Analizzando le risposte dei Cio, dalla ricerca è emerso che, in media, gli aspetti che le aziende valutano più frequentemente nel decidere se lavorare con le startup direttamente o con il supporto di un abilitatore, sono: la vicinanza della startup al core business dell’azienda (nel 26% dei casi), la capacità interna di lavorare con imprenditori (24%) l’accesso ad opportunità selezionate (17%) e i costi di implementazione (11%).
Open innovation: in autonomia o con il supporto di un abilitatore?
Guardando allo step successivo, una volta che un’azienda decide di rivolgersi ad un abilitatore, le caratteristiche prese in considerazione più frequentemente nella scelta del miglior abilitatore sono, per citarne alcuni, la capacità di lavorare con gli imprenditori (nel 38% dei casi), l’esistenza di un ecosistema di stakeholder selezionati per facilitare la collaborazione tra azienda e startup (15%), la conoscenza del settore o della tecnologia esplorata (12%).
La scelta tra 2 (o più) abilitatori
Le implicazioni per le aziende e per gli abilitatosi
Dal momento che sempre più aziende lavorano con le startup, offrendo benefici simili agli imprenditori, fare squadra con gli abilitatori può migliorare la loro value proposition, accrescendone il valore.

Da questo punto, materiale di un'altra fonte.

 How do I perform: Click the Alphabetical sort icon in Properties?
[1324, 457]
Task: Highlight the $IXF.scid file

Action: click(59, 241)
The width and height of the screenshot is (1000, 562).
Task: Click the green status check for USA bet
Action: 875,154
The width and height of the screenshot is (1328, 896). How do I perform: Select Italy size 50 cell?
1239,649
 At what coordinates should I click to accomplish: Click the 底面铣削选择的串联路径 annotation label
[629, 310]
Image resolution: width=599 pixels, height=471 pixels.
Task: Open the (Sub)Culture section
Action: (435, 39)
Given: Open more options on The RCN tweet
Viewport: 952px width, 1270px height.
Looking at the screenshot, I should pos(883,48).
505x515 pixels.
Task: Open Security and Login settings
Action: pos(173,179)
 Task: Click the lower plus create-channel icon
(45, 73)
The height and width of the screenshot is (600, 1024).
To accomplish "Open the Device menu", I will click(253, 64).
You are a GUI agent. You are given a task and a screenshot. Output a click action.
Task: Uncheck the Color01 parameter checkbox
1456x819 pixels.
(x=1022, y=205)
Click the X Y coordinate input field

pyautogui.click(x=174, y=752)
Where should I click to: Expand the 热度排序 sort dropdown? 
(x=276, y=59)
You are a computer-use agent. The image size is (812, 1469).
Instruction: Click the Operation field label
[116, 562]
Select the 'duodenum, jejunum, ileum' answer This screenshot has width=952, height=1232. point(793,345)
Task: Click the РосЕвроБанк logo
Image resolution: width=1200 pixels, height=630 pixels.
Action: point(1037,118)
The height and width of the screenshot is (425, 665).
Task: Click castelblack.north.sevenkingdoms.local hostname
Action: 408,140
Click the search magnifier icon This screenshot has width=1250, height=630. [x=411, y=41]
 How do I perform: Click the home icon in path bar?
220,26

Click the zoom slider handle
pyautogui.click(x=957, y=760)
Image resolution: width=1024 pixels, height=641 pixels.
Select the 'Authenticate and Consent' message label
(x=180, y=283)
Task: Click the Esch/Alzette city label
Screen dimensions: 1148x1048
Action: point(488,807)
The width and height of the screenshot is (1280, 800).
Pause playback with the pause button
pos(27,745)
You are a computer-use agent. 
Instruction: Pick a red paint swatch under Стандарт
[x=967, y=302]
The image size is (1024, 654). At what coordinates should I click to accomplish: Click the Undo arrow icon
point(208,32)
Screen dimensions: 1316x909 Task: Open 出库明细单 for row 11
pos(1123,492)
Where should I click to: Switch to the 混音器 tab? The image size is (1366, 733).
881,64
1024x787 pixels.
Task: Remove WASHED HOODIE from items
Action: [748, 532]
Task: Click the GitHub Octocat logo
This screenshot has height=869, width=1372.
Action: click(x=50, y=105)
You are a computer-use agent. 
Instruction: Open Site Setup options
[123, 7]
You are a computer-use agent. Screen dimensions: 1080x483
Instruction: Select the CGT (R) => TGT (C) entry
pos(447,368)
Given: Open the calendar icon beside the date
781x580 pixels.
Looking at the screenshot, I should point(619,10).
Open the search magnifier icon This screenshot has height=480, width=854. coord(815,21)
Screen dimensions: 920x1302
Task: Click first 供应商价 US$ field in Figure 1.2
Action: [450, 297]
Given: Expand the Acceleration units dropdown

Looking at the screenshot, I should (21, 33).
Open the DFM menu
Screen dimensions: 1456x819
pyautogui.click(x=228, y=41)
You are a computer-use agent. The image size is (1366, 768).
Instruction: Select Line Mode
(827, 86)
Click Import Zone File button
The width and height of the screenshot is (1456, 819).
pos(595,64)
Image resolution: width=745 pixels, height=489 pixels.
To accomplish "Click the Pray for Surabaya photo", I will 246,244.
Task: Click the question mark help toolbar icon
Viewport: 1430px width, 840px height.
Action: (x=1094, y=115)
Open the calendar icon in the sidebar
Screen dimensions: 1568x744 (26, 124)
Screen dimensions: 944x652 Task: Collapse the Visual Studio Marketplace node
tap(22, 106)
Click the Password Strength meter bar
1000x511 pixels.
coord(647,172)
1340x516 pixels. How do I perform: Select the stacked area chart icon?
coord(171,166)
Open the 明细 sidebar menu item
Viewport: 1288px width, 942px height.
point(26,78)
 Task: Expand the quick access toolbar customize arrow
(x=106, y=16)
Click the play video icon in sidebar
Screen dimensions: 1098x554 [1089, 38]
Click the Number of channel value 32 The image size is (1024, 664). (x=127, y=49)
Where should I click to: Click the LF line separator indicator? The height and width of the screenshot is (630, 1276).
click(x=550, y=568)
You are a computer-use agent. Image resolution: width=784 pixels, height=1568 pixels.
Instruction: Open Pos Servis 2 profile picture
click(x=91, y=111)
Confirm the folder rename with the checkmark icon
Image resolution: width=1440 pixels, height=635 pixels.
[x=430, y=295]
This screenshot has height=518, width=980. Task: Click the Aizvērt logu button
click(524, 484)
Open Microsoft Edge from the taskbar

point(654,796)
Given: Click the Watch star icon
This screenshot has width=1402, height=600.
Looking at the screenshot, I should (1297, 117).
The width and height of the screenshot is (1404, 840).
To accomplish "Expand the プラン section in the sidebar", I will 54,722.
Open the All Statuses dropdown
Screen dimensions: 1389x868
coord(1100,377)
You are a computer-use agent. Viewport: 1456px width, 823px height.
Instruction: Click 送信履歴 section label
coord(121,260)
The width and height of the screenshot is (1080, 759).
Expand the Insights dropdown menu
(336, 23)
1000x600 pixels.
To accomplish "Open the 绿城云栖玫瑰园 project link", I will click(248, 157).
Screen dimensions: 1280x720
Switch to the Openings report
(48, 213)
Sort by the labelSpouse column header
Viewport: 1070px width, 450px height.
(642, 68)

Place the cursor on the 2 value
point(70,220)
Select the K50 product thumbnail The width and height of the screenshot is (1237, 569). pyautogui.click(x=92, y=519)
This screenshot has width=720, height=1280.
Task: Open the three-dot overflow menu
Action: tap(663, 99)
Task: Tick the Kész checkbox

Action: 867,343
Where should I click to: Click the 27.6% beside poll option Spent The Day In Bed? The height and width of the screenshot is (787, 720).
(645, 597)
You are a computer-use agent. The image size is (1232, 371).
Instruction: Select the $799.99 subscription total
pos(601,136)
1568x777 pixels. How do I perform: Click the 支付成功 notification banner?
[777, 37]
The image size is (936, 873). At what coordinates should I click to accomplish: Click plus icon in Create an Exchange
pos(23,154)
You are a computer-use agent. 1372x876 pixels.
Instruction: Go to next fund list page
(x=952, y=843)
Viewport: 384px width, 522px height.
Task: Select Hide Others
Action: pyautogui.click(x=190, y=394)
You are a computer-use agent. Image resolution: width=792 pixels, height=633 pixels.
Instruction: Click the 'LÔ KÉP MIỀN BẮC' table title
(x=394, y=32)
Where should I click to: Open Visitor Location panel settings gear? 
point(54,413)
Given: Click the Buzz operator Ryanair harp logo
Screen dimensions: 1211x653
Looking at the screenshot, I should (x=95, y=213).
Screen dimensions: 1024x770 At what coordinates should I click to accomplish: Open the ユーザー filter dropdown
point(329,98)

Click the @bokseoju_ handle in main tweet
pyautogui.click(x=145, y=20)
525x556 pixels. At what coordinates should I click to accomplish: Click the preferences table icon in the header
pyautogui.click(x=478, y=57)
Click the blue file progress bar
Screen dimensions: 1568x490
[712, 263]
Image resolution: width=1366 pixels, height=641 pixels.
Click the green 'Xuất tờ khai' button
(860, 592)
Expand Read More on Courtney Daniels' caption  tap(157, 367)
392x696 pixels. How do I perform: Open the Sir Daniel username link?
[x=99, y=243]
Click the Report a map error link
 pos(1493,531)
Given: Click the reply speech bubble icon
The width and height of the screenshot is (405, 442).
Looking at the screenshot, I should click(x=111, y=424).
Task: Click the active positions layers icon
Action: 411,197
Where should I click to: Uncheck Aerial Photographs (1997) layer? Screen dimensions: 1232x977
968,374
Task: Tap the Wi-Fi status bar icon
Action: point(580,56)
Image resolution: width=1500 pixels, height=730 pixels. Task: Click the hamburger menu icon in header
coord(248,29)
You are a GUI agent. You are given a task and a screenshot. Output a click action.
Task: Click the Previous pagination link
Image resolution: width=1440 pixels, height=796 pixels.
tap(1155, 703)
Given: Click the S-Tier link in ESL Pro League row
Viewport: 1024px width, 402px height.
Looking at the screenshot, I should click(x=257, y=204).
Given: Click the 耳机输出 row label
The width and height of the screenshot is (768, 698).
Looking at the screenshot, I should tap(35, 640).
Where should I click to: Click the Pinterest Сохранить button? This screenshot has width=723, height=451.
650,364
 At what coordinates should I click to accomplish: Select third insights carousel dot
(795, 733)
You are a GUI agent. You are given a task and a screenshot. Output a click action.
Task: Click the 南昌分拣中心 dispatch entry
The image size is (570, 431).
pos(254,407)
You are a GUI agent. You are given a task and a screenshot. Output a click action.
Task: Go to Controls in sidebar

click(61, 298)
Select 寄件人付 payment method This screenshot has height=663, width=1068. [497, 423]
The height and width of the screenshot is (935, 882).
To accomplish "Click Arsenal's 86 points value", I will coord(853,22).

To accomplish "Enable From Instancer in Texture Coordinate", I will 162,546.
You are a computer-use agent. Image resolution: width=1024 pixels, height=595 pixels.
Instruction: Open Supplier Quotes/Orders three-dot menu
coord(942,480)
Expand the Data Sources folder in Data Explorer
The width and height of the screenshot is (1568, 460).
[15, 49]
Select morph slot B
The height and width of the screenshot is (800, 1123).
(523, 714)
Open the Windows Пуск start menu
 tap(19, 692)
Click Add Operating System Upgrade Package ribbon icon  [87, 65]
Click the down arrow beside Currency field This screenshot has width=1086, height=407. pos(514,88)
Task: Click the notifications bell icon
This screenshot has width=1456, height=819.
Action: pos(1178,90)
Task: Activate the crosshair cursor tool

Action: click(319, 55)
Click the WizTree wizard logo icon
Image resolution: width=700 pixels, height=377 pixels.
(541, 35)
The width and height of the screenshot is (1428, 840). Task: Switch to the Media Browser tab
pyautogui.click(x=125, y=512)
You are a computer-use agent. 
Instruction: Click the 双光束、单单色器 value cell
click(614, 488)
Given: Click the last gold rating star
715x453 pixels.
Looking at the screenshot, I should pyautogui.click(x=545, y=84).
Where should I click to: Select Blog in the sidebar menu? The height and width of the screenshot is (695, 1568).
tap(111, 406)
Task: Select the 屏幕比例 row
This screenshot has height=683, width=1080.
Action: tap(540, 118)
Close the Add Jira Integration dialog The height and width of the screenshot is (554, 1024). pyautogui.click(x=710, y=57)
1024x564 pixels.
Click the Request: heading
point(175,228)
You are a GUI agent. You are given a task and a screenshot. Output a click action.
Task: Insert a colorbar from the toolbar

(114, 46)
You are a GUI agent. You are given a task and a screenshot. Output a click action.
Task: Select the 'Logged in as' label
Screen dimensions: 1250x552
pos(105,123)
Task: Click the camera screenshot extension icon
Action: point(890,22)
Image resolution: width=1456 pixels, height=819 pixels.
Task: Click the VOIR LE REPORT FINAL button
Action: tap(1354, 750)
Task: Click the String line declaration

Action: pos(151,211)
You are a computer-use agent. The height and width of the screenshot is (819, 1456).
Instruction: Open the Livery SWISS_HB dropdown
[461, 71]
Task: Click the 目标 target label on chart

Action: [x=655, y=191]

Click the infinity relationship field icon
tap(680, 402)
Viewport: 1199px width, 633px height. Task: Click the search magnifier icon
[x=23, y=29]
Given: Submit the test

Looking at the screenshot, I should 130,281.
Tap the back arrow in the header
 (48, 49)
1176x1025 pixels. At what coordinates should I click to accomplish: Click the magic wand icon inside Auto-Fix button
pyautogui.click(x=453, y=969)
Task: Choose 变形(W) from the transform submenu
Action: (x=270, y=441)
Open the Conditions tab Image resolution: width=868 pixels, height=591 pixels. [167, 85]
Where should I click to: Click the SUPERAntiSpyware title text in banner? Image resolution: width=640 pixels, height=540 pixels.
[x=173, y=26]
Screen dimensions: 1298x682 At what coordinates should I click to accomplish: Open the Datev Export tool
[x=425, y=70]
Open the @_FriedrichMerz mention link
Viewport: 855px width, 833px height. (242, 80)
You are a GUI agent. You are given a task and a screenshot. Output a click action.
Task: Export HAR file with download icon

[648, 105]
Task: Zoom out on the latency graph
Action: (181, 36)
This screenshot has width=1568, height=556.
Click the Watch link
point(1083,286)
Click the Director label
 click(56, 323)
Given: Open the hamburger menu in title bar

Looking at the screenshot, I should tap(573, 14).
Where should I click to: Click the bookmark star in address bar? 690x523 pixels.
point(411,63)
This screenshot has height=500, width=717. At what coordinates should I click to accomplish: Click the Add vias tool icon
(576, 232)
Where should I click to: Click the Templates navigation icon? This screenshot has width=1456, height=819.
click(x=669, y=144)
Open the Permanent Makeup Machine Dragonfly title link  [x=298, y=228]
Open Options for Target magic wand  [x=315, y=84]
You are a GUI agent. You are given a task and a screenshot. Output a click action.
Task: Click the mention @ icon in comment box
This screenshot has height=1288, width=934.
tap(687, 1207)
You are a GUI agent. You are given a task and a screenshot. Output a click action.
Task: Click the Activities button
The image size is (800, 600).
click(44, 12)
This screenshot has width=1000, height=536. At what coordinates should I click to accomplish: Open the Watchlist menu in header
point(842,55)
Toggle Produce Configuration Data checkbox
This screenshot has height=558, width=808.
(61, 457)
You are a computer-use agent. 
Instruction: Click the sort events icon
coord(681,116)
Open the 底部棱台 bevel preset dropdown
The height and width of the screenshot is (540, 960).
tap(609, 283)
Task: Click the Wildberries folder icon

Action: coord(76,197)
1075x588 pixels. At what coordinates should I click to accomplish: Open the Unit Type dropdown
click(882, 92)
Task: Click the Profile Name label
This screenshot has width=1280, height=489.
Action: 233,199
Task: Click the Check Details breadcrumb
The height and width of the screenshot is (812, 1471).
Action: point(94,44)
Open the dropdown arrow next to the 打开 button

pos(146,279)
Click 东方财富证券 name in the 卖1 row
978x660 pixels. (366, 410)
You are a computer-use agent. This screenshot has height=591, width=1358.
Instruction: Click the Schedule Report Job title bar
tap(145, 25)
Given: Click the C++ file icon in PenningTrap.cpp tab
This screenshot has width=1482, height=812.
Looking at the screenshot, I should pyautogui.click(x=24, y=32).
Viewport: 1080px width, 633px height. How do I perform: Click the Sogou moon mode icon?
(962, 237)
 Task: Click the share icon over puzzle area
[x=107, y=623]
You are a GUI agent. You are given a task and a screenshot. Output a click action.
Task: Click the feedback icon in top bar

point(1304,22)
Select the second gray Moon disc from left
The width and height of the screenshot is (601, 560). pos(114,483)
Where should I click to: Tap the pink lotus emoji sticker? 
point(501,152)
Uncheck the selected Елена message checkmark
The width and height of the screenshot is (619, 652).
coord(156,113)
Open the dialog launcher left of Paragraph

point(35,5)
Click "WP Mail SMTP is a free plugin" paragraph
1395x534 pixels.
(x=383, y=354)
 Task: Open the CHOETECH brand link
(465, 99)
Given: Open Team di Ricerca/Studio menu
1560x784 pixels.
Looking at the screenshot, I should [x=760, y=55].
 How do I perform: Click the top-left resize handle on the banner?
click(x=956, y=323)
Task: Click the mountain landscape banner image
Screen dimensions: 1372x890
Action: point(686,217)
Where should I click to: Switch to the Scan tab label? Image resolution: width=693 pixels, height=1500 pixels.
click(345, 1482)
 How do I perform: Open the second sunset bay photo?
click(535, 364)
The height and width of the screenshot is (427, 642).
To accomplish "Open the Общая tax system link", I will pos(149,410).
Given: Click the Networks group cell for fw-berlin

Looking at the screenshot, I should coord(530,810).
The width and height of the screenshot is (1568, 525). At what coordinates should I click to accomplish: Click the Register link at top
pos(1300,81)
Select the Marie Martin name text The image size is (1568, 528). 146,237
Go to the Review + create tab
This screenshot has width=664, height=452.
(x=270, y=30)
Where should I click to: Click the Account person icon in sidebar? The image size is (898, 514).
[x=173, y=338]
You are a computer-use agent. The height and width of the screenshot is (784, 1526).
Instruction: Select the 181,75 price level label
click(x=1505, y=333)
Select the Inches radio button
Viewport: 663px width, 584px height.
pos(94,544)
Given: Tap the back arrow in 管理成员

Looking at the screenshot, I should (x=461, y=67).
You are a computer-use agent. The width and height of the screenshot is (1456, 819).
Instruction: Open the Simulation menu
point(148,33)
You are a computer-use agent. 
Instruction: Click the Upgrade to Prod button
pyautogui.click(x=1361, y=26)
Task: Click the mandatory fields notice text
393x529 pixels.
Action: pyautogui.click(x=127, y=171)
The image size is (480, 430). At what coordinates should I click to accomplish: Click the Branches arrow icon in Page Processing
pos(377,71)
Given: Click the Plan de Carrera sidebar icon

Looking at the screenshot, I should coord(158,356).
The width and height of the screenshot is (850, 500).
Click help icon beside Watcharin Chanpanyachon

Inoltre, collaborando con gli abilitatosi le aziende possono ridurre i costi dell’innovazione condividendoli con altri attori, aumentare il deal slow e diventare abili nell’intercettare in anticipo le opportunità. Dall’altro lato, alla luce del fatto che nel 38% dei casi analizzati, la capacità di lavorare con gli imprenditori è l’aspetto più importante per le aziende nello scegliere a quale intermediario rivolgersi, i cosiddetti ‘broker dell’innovazione dovrebbero concentrarsi meno sull’apparenza e più sullo sviluppo di processi comprovati.